EDITOR’S NOTE: This article originally appeared at TomDispatch.com. To stay on top of important articles like these, sign up to receive the latest updates from TomDispatch.com.
Face it, we’re living in a world that, while anything but exceptional, is increasingly the exception to every rule. Only the other day, 93-year-old Noam Chomsky had something to say about that. Mind you, he’s seen a bit of our world since, in 1939, he wrote his first article for his elementary school newspaper on the fall of the Spanish city of Barcelona amid a “grim cloud” of advancing fascism. His comment on our present situation: “We’re approaching the most dangerous point in human history.”
And don’t try to deny it! What a mess! (And yes, I do think this moment is worth more than a few exclamation points!)
Admittedly, I’m not an active, thoughtful 93-year-old. I’m a mere 77 and feel like I’m floundering in this mad world of ours. Still, like my generation, like anyone alive after August 6, 1945, when the city of Hiroshima was obliterated by a single American atomic bomb, I’m an end-of-the-worlder by nature. And that’s true whether any of us like it or not, admit it or not.
In fact, I’ve lived with that reality—or perhaps I mean the surreality of it all—both consciously (on occasion) and unconsciously (the rest of the time) since my childhood.

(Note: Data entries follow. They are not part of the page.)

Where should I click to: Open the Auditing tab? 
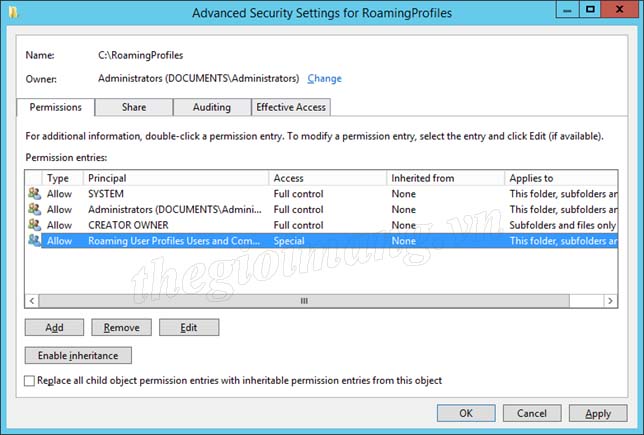[212, 107]
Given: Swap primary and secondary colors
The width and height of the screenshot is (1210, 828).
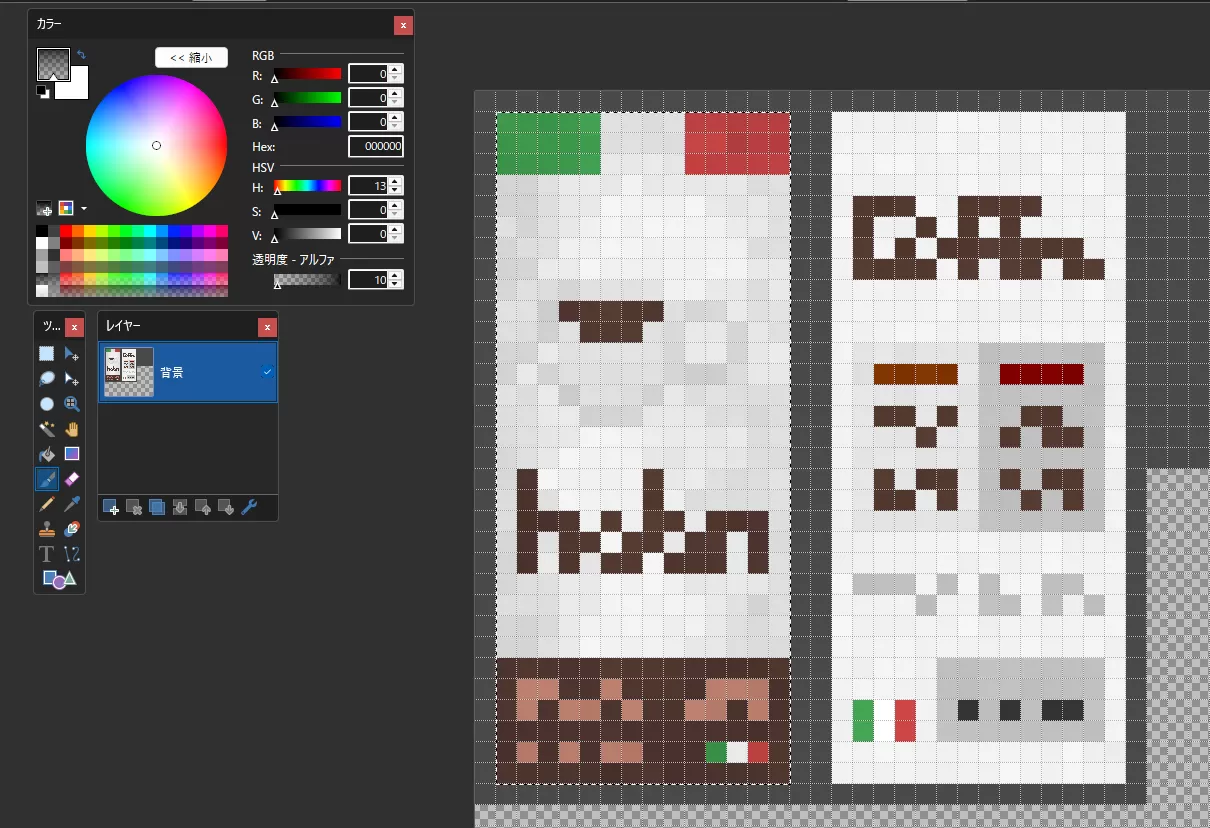Looking at the screenshot, I should (81, 55).
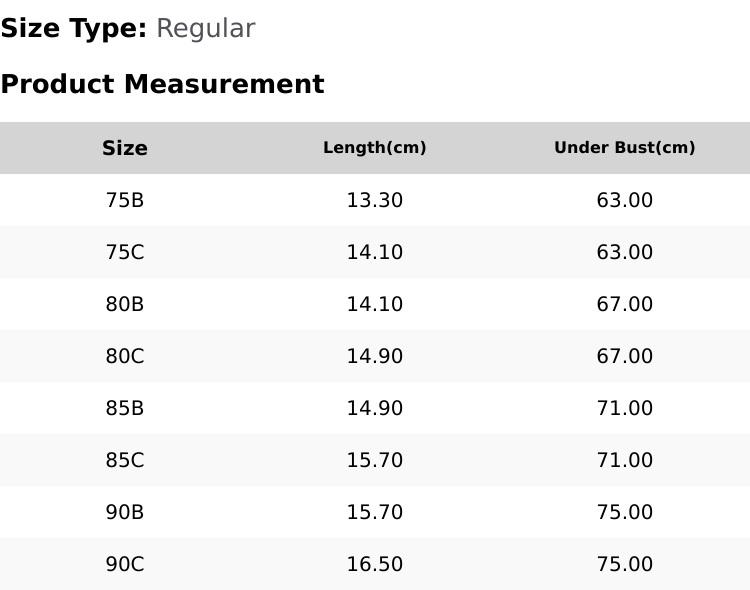The image size is (750, 590).
Task: Click the Size column header
Action: 125,148
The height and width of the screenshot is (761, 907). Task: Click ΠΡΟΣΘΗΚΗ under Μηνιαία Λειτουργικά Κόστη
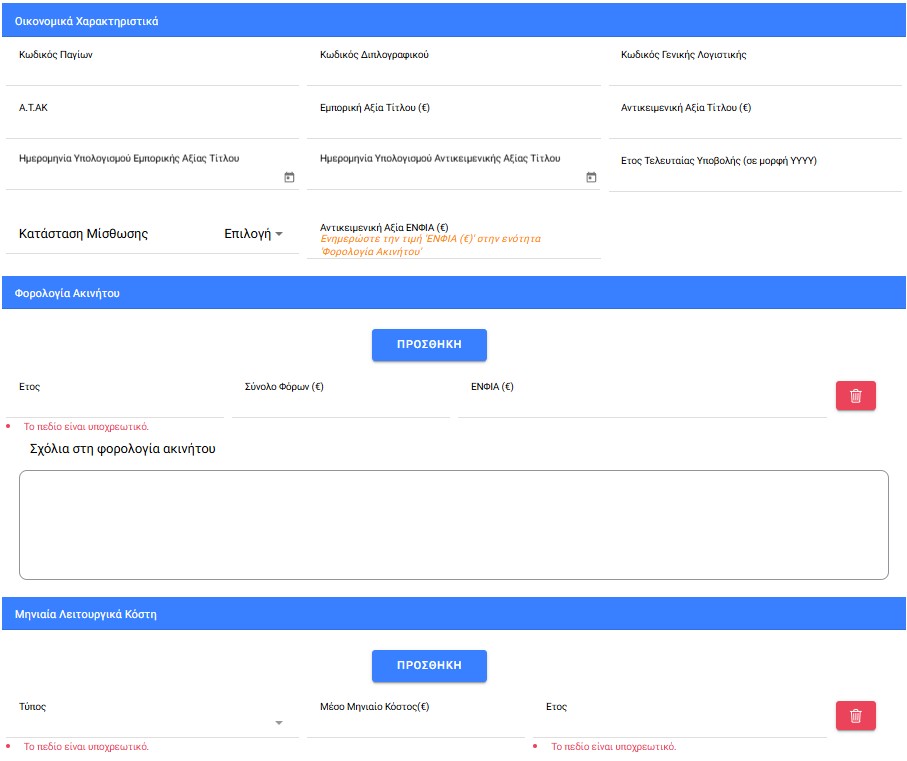click(x=429, y=665)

No one my age is likely to forget the duck-and-cover drills we all performed, diving under our school desks, hands over heads, to prepare for, in my case, the Soviet Union’s attempted atomic destruction of New York City. We followed the advice, then, of the cartoon character Bert the Turtle—in a brief film I remember seeing in our school cafeteria—who “never got hurt because he knew just what we all must do: He ducked and covered.”
As the sonorous male narrator of that film then put it: “The atomic bomb flash could burn you worse than a terrible sunburn, especially where you’re not covered. Now, you and I don’t have shells to crawl into like Bert the Turtle, so we have to cover up in our own way.… Duck and cover underneath a table or a desk or anything else close by.… Always remember, the flash of an atomic bomb can come at any time, wherever you may be.”
That was life in 1950s New York City. On my way to school, I would pass the S-signs for “safe places to go” (as that cartoon put it) or later the bright orange-yellow and black fallout-shelter signs (millions of which were produced and used nationally). And like so many other young people of that era, I let The Twilight Zone nuke me on TV, went to world-ending films in my high-school years, and read similar sci-fi.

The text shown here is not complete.